Nr. 25/2014, Seite 14: Thüringen soll Vorbildland für Gute Arbeit werden
MdL Ina Leukefeld zu den Vorhaben der Landesregierung im Bereich der Arbeitsmarktpolitik
Nun geht es also ans Umsetzen unserer politischen Vorstellungen, gemeinsam mit SPD und Grünen. Besonders freut es mich dabei, dass mit Heike Werner aus Sachsen eine profilierte LINKE Sozialpolitikerin zukünftig dem Thüringer Arbeits- und Sozialministerium vorsteht.
Und wir haben ihr – ebenso wie allen anderen Ministerinnen und Ministern unserer Regierung – ein dichtes Aufgabentableau serviert. Sechs Seiten Umfang hat allein der Bereich Arbeitsmarktpolitik, um Thüringen zukünftig zu einem Vorbildland Guter Arbeit zu machen.

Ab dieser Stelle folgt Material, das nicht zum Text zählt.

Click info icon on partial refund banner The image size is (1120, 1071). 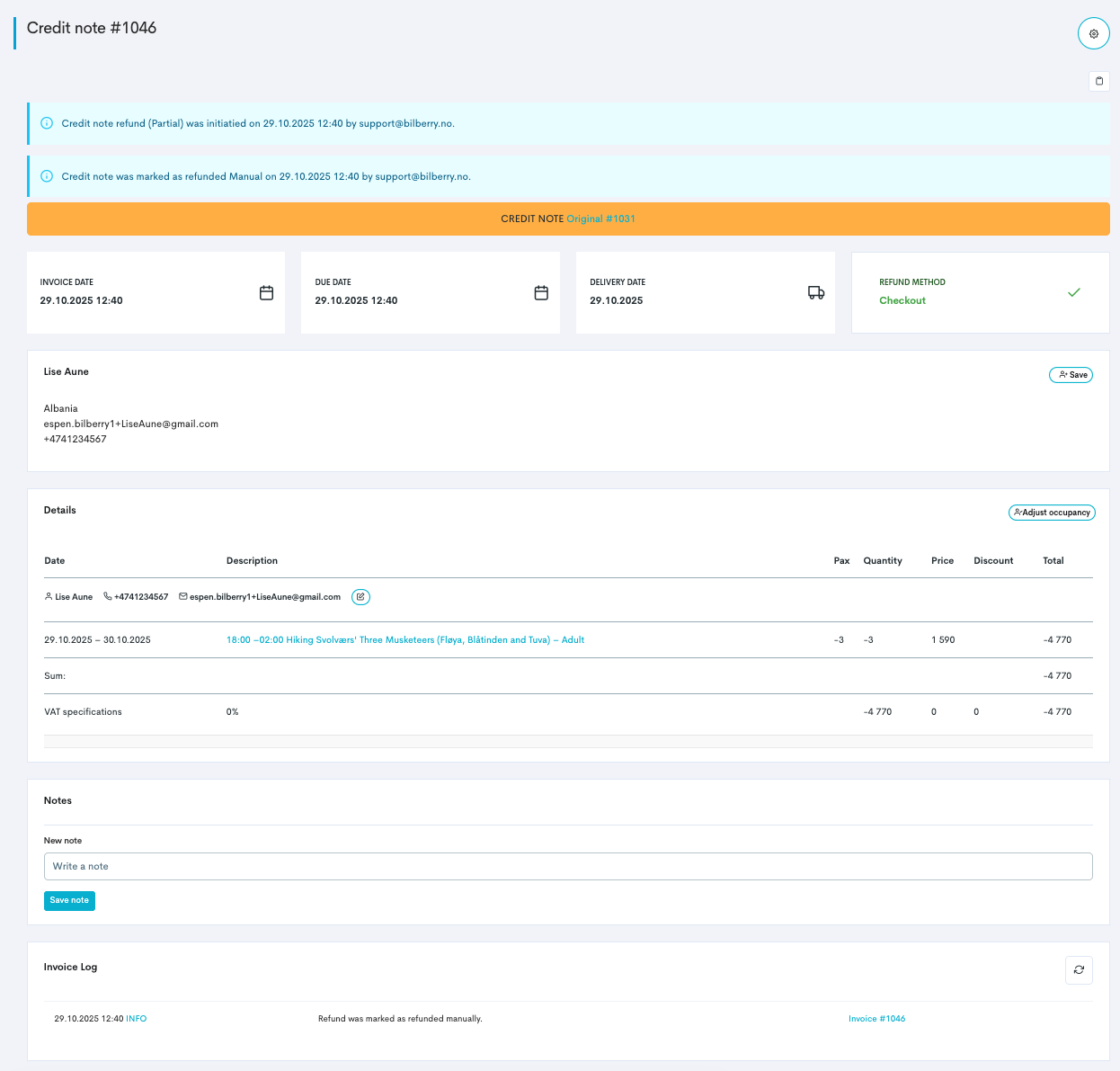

Viele ganz konkrete Projekte
Klar formuliert sind politische Grundsätze, wie die Zurückdrängung prekärer Beschäftigung, die Stärkung von Gewerkschaften und Tarifbindungen und die Fokussierung auf regionale Wirtschaftskreisläufe sowie eine Wirtschaftspolitik für kleine und mittelständische Unternehmen. Aber auch viele ganz konkrete Projekte haben wir vereinbart: Die Fortführung des Landesarbeitsmarktprogramms im bisherigen Umfang unter der Einbeziehung neuer Instrumente, wie des „Budgets für Arbeit“ für Menschen mit Behinderungen oder die Evaluation und Weiterentwicklung des Vergabegesetzes zu einem Vergabe- und Tariftreuegesetz sind hier zwei wichtige Beispiele. Auch die dringend notwendige Reform der GfAW (Gesellschaft für Arbeits- und Wirtschaftsförderung des Freistaats Thüringen) wird durch die neue Koalition endlich angegangen.
Perspektiven eröffnen
Ganz besonders habe ich mich natürlich gefreut, dass mein Kernthema, der Öffentliche Beschäftigungssektor, Eingang in den Koalitionsvertrag gefunden hat – endlich geht auch eine Thüringer Landesregierung entschiedene Schritte, um insbesondere für ältere Langzeitarbeitslose Perspektiven im gemeinwohlorientierten Bereich zu eröffnen. Die neue Landesregierung wird sich vehement für den Passiv-Aktiv-Transfer (PAT) stark machen, Unterstützung erfahren wir schon jetzt von Kay Senius und Heinrich Alt von der Bundesagentur für Arbeit. Gute Voraussetzungen für ein Thüringer Modellprojekt - mindestens.
Auf zu neuen Ufern
Natürlich werden auch unter Rot-Rot-Grün nicht alle Blütenträume reifen, das sage ich gerade auch mit dem Blick auf das traurige Jubiläum des zehnjährigen Inkrafttretens von Hartz IV am 01. Januar 2015. Aber wenn es uns gelingt, im Rahmen unserer Möglichkeiten und mit den vielen außerparlamentarischen Partnerinnen und Partnern für die Menschen in Thüringen eine gerechtere Gesellschaft ein stückweit voranzubringen und bundespolitisch unsere Stimme laut zu erheben (etwa für die Wiedereinführung der Vermögenssteuer, wie im Koalitionsvertrag festgeschrieben), dann lohnt sich #r2g (rot-rot-grün). Deshalb sage ich: Auf geht’s zu neuen Ufern, zu einem Politikwechsel für Thüringen!